Democratic Progressive Party (DPP) Taipei City Councilor Wang Shih-chien (王世堅) yesterday questioned a more than NT$600 million (US$20 million) budget increase for the Taipei Performing Arts Center, and accused well-known director Stan Lai (賴聲川) of seeking to profit from the project.
The arts center, which began construction last year on the former site of the Shilin Night Market, will be one of the biggest in Taipei once it is completed in 2015, with a cube-shaped theater with 1,500 seats and two circular 800-seat theaters.
The Taipei City Government originally budgeted NT$4.8 billion for the project when it signed the contract in 2009. It added NT$623 million more in 2010, after Lai joined the project’s review committee.
Lai — who was accused of squandering the nation’s coffers when he directed the controversial Double Ten National Day celebration performance titled Dreamers (夢想家) in 2011 — could play the same tactic again and this time burn taxpayer money with the arts center, Wang said.
“Lai and his team were also behind the performances at the Taipei Flora Expo and the Deaflympics.
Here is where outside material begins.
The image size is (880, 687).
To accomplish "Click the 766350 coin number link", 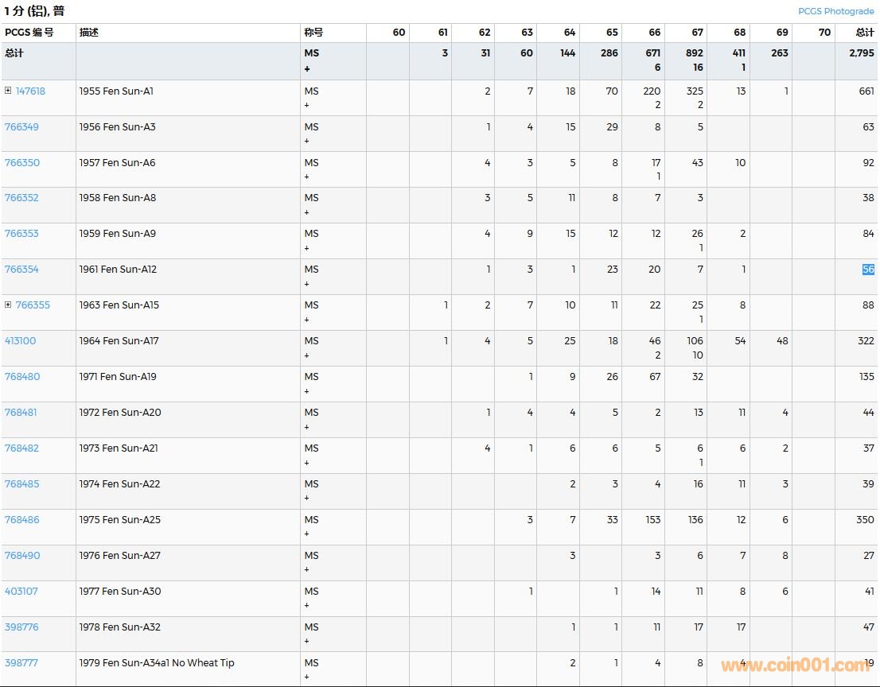I will [21, 162].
They always raise the initial budget for projects and profit from them,” he said at the Taipei City Council.
Writer Neil Peng (馮光遠) further accused Lai of taking credit from others in the cultural industry and obtaining contracts for cultural projects through under-the-table negotiations because of his contacts at the central and city government.
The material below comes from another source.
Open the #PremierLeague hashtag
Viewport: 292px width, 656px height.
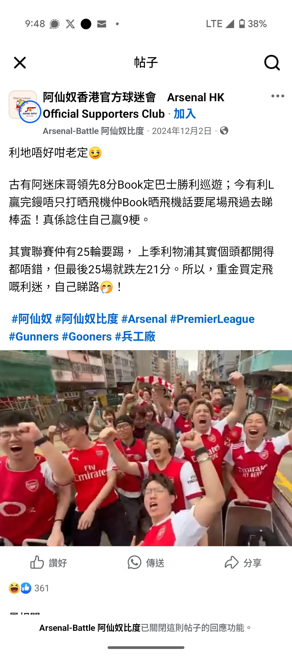point(212,319)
“NT$623 million is three times the budget of Dreamers, and we should not tolerate this abuse of national resources anymore,” Peng said.
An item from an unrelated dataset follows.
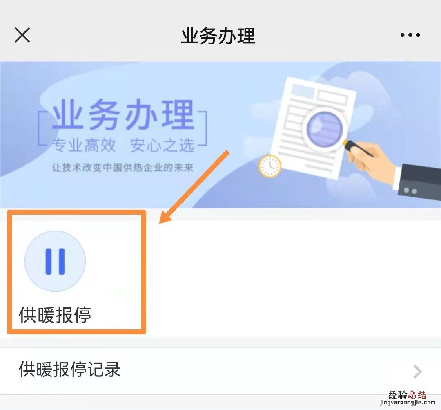441x410 pixels.
Task: Open the three-dot more options menu
Action: pyautogui.click(x=410, y=35)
Taipei Mayor Hau Lung-bin (郝龍斌) yesterday dismissed the accusations, saying that the NT$623 million budget is to be used to improve the sound system, the glass walls and other facilities in the theaters, and Lai would not benefit from the budget increase because he resigned from the committee in 2011.
“The project went through at least 32 reviews in the committee, and all the decisions about the project and budget change are not made by any one individual alone. Besides, Lai is not on the project’s review committee anymore,” he said.
Taipei City’s Department of Cultural Affairs Commissioner Liu Wei-kung (劉維公) said the budget increase was determined when Lai was still in the committee, but it was a collective decision by the committee.
Wang said nearly all the contractors for the arts center’s sound system, lights and stage facilities either cooperated with Lai’s Performance Workshop, or are sub-companies of his workshop, urging the city government to look into the background of the contractors to prevent a similar scandal.
Dreamers drew controversy after the central government was accused of limiting the the number of eligible bidders for the production, which ran for just two nights but cost more than NT$215 million to produces.